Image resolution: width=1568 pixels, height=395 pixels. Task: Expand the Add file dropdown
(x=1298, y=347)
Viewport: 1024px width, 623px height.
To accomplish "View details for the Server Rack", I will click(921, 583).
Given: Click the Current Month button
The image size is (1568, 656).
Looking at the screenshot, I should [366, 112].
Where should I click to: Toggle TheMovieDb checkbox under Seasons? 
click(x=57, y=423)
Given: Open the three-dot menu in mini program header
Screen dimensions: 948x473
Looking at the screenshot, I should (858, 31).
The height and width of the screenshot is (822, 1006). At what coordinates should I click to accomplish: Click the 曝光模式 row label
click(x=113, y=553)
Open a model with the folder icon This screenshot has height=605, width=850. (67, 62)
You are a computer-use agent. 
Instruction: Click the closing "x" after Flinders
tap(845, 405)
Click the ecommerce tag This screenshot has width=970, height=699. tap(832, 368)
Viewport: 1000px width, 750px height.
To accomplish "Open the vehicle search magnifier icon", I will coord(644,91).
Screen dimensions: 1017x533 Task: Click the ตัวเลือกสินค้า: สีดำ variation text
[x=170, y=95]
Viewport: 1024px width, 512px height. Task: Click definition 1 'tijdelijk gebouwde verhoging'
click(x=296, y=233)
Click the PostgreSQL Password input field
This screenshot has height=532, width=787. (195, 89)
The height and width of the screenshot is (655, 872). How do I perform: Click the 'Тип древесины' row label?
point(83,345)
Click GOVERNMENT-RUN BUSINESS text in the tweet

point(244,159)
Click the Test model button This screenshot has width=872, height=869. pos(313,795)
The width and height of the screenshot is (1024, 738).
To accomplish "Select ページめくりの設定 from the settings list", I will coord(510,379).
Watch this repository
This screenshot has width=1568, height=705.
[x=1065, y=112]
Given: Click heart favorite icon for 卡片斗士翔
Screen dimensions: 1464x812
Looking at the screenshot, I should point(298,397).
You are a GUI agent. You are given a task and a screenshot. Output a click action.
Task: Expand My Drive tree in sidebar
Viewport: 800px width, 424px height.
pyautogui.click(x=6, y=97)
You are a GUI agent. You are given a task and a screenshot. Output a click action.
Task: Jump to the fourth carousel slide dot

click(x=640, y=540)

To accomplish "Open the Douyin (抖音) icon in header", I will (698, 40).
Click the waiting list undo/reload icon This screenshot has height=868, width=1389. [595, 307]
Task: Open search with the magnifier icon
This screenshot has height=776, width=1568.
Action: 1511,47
────────
Goal of the exercise
Repeat verbatim the opening run of entries, ending with the line that contains "Given: Click the Current Month button".

Exercise response
Image resolution: width=1568 pixels, height=395 pixels. Task: Expand the Add file dropdown
(x=1298, y=347)
Viewport: 1024px width, 623px height.
To accomplish "View details for the Server Rack", I will click(921, 583).
Given: Click the Current Month button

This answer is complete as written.